侘び・寂(わび・さび)
よく「侘び・寂」という言葉を耳にしますが、意味を問われると困ってしまいます。
「侘び寂」とは、「価値の無い物に価値を見出す。」といった意味だと聞いた事があります。
そういえば、千利休が完成させたと言われる「侘び茶」でも、朝鮮半島で焼かれた名も無き日常雑器を「天下の名物」として重用したようです。
一般的には何の価値も無い雑器に究極の価値を見い出すというのは、日本人の究極の美学といえます。
戦国武将の滝川一益は、武勲により国を与えられ城主となったようですが、信長から茶器(名物)を貰えず「茶の湯の冥加もつき果てた」と落胆したようです。
国よりも茶器?信じられない事ですが、どうも本当のようです。
でも此処までいくとちょっと行き過ぎ感が拭えません。
「豪華」とは正反対にある「侘び寂」の心ですが、「不完全なもの」「歪んだもの」「傷のあるもの」に価値が有ると言った考え方は、外国人にはなかなか理解されないようです。
伊賀焼のいかにも水が漏れそうな傷が入った水差しが珍重されているのもその最たる例です。
不思議と、私も陶器を見ていると少しゆがんだような物に味わいを感じる事が多くあります。

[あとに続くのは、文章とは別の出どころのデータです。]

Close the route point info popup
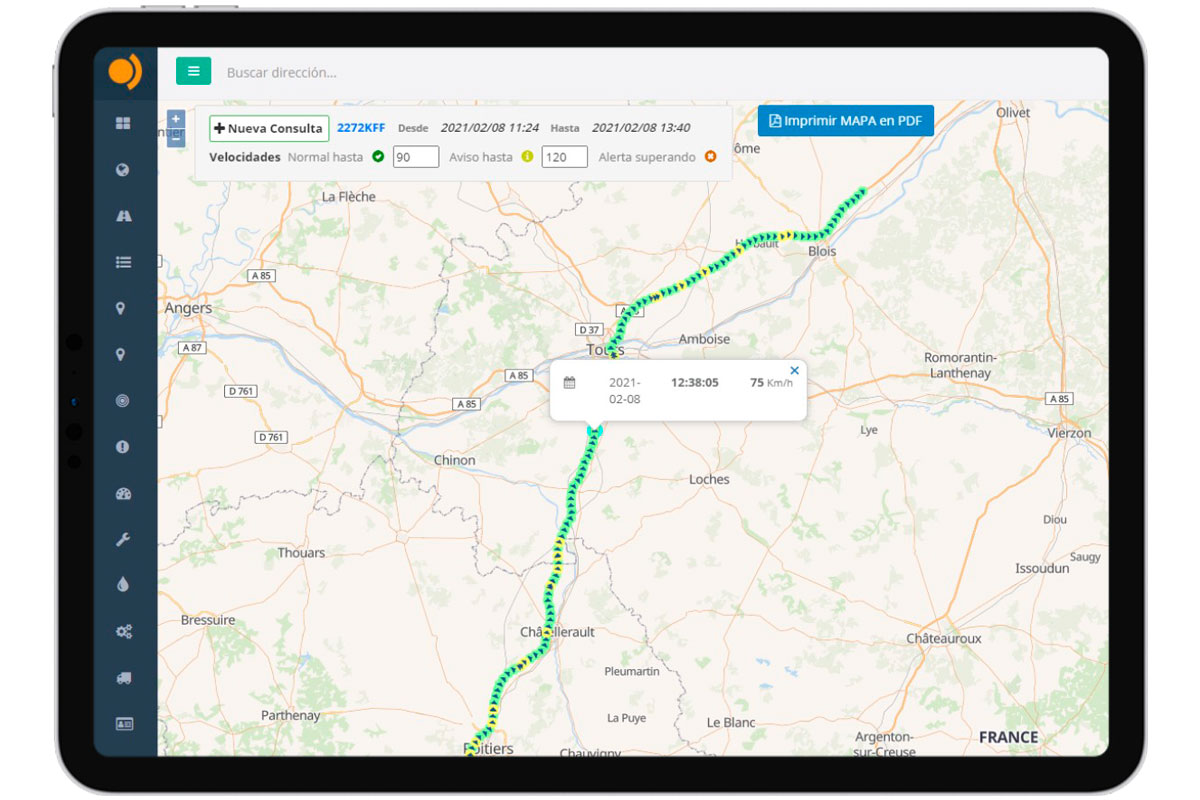Image resolution: width=1200 pixels, height=800 pixels. (x=795, y=371)
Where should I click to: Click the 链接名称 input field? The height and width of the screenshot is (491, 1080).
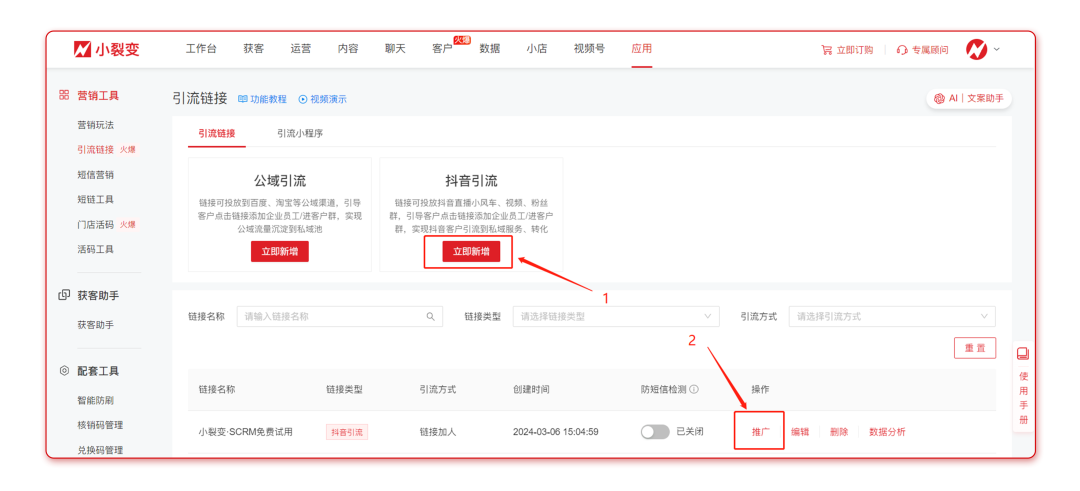[330, 316]
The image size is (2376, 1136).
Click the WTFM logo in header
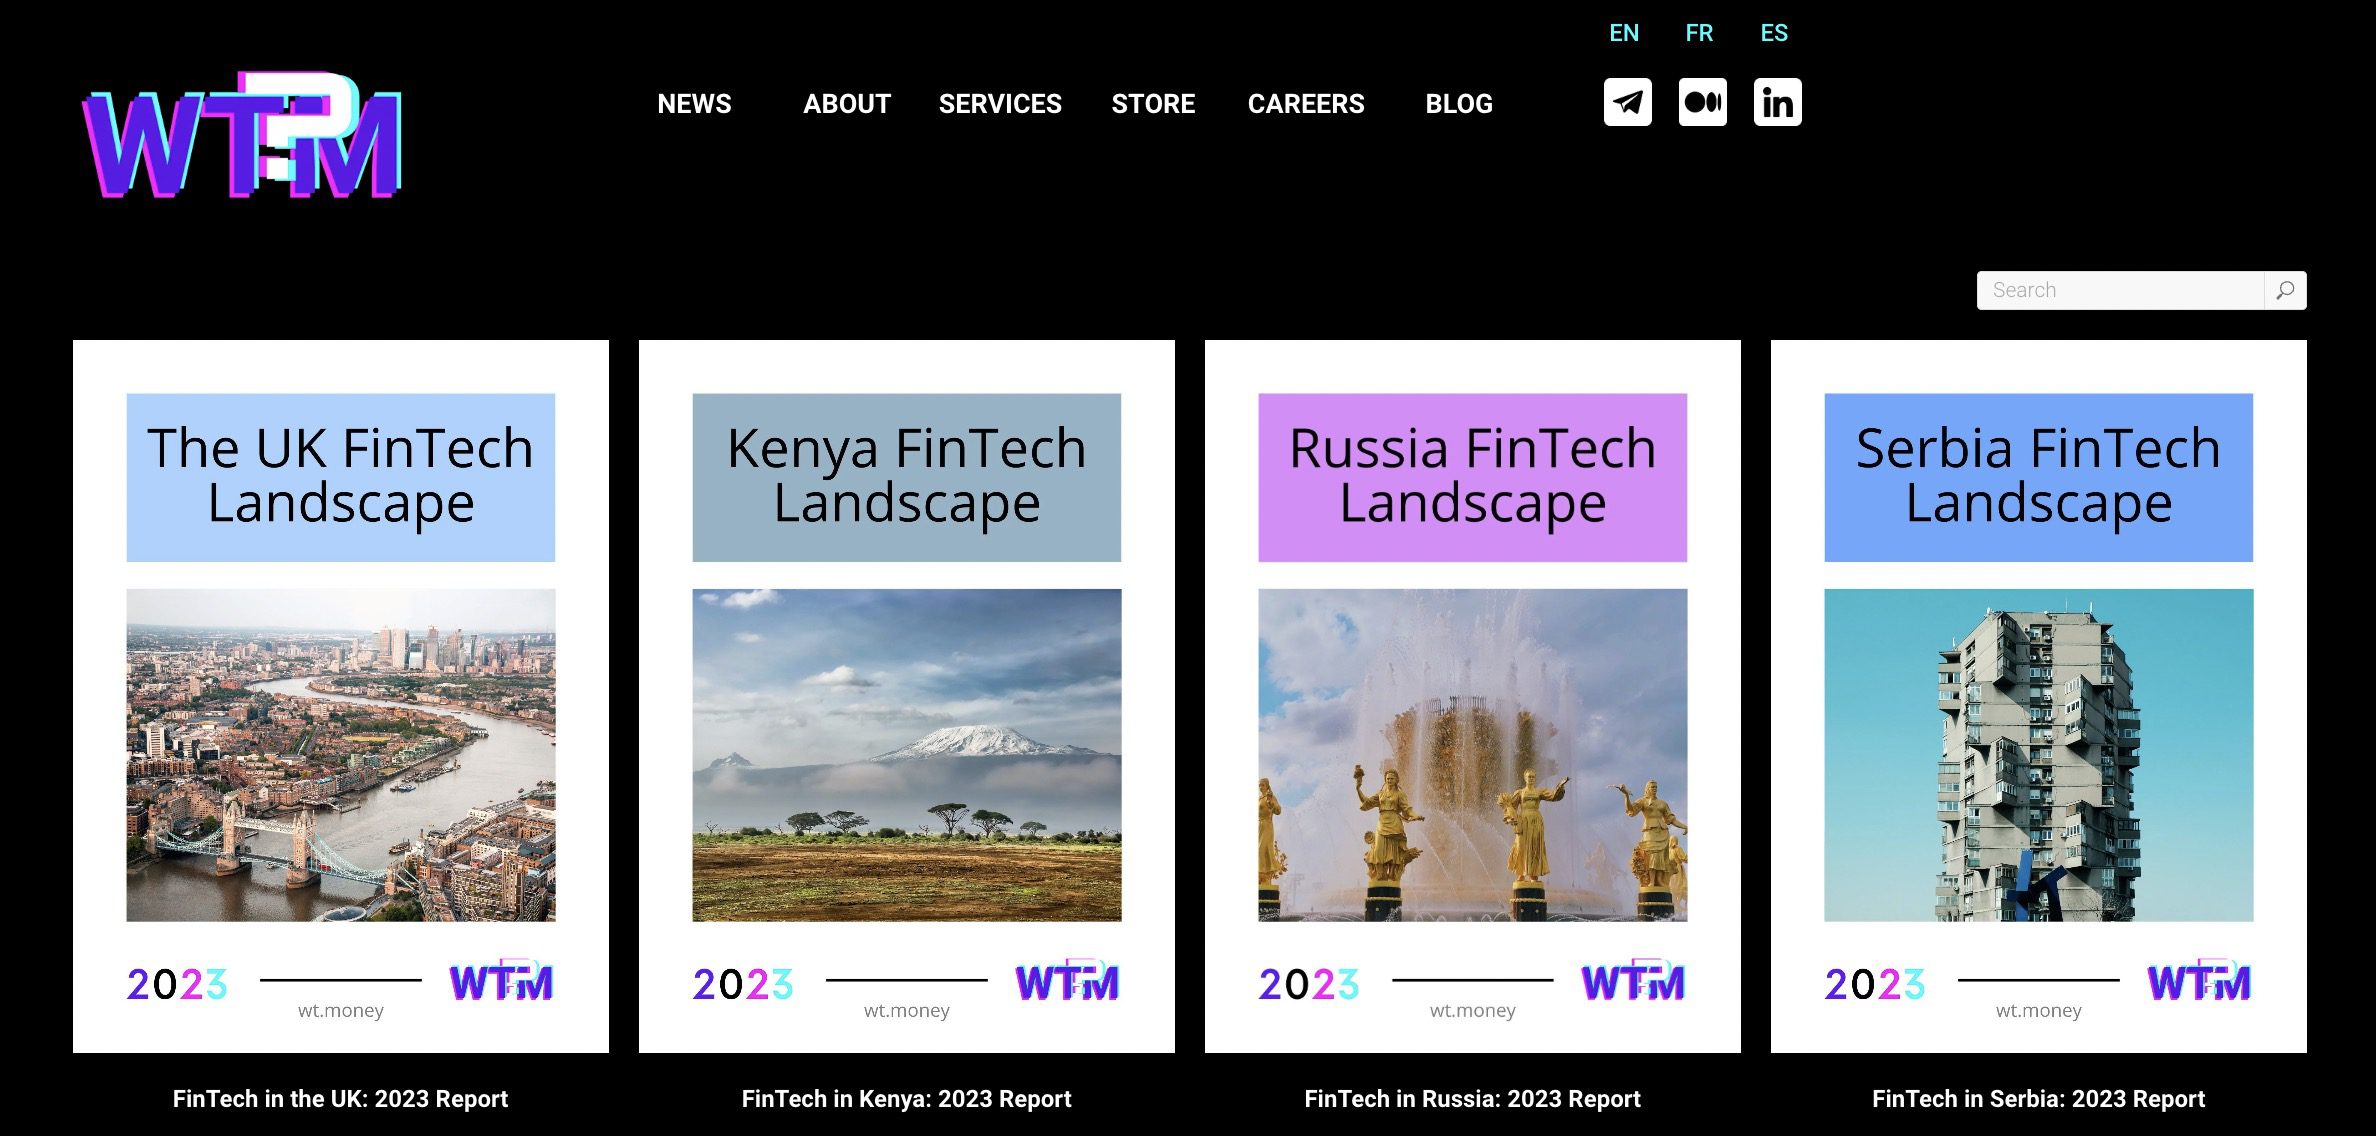pos(243,135)
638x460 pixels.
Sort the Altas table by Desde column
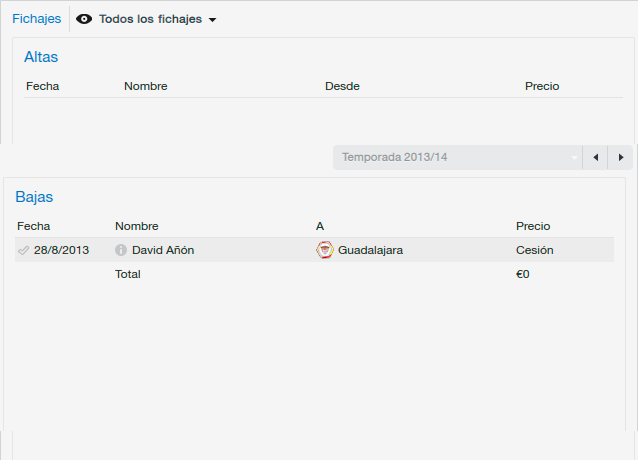click(x=342, y=86)
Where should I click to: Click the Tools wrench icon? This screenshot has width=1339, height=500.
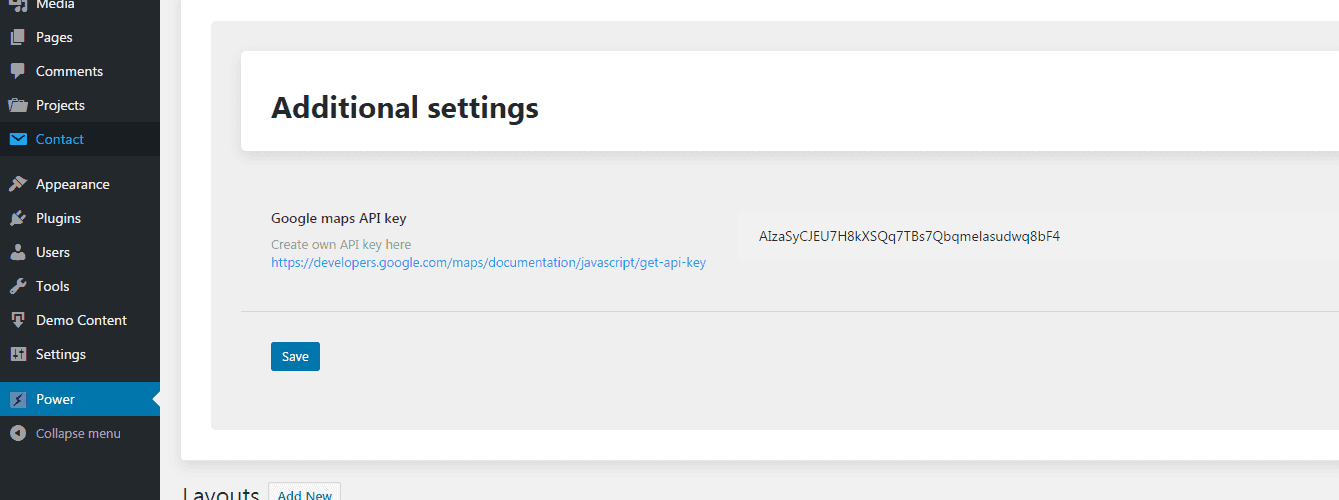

窯の中で歪んでしまった器は、作家としては失敗作かも知れませんが、作家の思惑から外れた自然の作用が思わぬ贈り物となっています。
磁器なんかでは完全に排除される、ちょっとゆがんだ器も良いものです。
もし、きちっと轆轤で整形された歪みの無い器と、少し歪んだ器が並んでいたら、迷わず歪んだ器に手が伸びてしまうオッサンです。